I would also like to see the game expanded to have some scenarios that are a bit more fantastical in a future supplement. Perhaps there could be a scenario where a knight is about to embark on a rescue quest who needs to secure a powerful magical talisman from a cranky magic-user. Can he sway the arch-mage to surrender his cherished magic item? Or perhaps a monk could try to convince a known rogue to join his crusade against a tyrannical overlord. Heck, how about a series of letters to 4 different recipients where the player is trying to recruit the various members of a dungeon-exploration party? The success of each letter would bring a new member into the party, resulting in a more successful quest. And if everyone turns you down due to your lousy written missives, the player could end up dying alone in the depths of an arch-lich's catacombs!

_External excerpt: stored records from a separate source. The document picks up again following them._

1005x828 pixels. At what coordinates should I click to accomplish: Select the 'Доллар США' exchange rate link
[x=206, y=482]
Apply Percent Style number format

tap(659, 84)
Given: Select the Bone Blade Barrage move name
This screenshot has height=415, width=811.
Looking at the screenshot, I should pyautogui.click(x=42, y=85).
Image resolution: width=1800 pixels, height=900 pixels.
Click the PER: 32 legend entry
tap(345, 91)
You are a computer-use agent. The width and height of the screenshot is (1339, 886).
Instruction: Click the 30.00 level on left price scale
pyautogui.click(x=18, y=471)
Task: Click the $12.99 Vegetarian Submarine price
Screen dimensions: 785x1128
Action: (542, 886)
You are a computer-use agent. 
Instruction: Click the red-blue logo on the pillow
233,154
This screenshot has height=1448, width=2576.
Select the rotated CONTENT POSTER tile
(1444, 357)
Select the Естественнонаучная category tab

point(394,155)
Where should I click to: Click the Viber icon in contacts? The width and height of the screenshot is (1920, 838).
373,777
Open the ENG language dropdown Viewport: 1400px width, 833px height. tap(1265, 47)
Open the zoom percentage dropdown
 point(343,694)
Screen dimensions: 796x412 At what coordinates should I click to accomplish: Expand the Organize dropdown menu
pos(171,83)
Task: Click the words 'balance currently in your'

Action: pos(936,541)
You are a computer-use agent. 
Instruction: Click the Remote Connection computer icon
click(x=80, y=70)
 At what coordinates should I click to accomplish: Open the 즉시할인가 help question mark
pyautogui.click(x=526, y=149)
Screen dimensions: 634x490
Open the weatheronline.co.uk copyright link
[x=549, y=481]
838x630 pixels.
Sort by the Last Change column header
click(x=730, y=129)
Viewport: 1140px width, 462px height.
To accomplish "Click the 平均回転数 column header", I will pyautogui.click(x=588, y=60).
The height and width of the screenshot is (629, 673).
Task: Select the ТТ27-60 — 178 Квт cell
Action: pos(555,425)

In summary, I found Quill to be an unusually effective role-playing exercise as I found myself immersed in the scenarios I played, even if I found the mechanics of resolution a bit too random and not contingent upon the letter being written. I think the game could be tightened up a bit with some minor tweaks and additions to the gameplay, but that's just some personal preference sneaking in. I can see myself cobbling together a few scenarios of my own to share with the Quill-playing public in the future!

Quill: A Letter-Writing RPG for a Single Player is available as a Pay What You Want item (so you can try before you buy, if you wish) at Drive Through RPG and RPG Now, and is licensed under a Creative Commons Attribution-ShareAlike 4.0 International license. Sniderman says "Grab your Quill and begin writing."